The codes about "Uni-MoE: Scaling Unified Multimodal Models with Mixture of Experts"
https://uni-moe.github.io/
728 stars 33 forks source link

Clarification on 3-Step Training Approach and Commands for Uni-MoE v2 #9

Open Bhagyashreet20 opened 1 week ago

Bhagyashreet20 commented 1 week ago

I like the three step innovative training approach to train the MLLMs. This intrigued me more and I was going through the scripts trying to replicate 3 step training technique to train my own model. However, I have few queries.
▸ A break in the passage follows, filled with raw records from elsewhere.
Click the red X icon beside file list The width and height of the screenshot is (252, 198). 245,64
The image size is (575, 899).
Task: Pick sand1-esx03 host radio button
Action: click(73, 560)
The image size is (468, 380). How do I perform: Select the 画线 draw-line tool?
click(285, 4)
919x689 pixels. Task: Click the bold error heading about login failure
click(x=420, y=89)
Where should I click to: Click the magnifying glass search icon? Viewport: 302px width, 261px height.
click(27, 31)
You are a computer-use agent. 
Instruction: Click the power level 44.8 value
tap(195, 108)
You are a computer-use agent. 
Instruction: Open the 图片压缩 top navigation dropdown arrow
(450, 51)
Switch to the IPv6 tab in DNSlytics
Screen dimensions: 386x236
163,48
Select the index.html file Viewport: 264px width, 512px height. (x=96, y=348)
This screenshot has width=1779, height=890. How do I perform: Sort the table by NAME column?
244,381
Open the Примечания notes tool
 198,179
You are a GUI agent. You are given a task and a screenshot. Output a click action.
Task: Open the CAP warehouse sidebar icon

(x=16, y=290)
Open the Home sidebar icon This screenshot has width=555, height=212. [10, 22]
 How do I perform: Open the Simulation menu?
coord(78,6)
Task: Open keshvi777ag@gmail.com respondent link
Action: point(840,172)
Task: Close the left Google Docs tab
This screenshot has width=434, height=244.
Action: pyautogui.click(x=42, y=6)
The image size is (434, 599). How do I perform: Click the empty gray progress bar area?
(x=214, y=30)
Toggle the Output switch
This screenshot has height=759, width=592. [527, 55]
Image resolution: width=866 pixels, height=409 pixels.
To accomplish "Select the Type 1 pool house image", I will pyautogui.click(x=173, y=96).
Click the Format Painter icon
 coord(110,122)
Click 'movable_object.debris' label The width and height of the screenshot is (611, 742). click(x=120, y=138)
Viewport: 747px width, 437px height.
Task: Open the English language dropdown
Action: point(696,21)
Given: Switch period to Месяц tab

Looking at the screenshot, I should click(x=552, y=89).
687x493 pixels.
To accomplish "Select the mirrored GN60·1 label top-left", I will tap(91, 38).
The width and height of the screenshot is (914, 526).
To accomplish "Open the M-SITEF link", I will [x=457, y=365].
  1. is it possible to replicate all three training steps with the scripts in uni-moe-v2 folder?
  2. Could you share the command to train uni-moe-v2-speech as there are only inference and eval scripts?
  3. relating to the 3 step training approach and the given model checkpoints, Uni-MoE 8-expert base is the result of step1, Uni_MoE 8-expert experts model after step 2 and Uni_MoE 8-expert finetune model is the model after step 3. Is my understanding correct?
expapa commented 1 week ago

Thanks for your attention and support to our model! Here's some replies, hope they are helpful for you:

  1. sry we are not releasing the first two stage training script, but these stages can be done by removing the MoE structure from the code.
  2. Sure, the script will be uploaded soon, check it out.
  3. Actually the projector weight and qformer weight have all been changed during the first, second and third stage, so Uni-MoE 8-expert base is the base model we train all our stages from, Uni_MoE 8-expert experts model are the stage 2 result which contains MLPs from the stage 2 models, Uni_MoE 8-expert finetune model is the lora weights and the actual qformer and projector weight for the MoE model.
Bhagyashreet20 commented 1 week ago

cool. Thanks!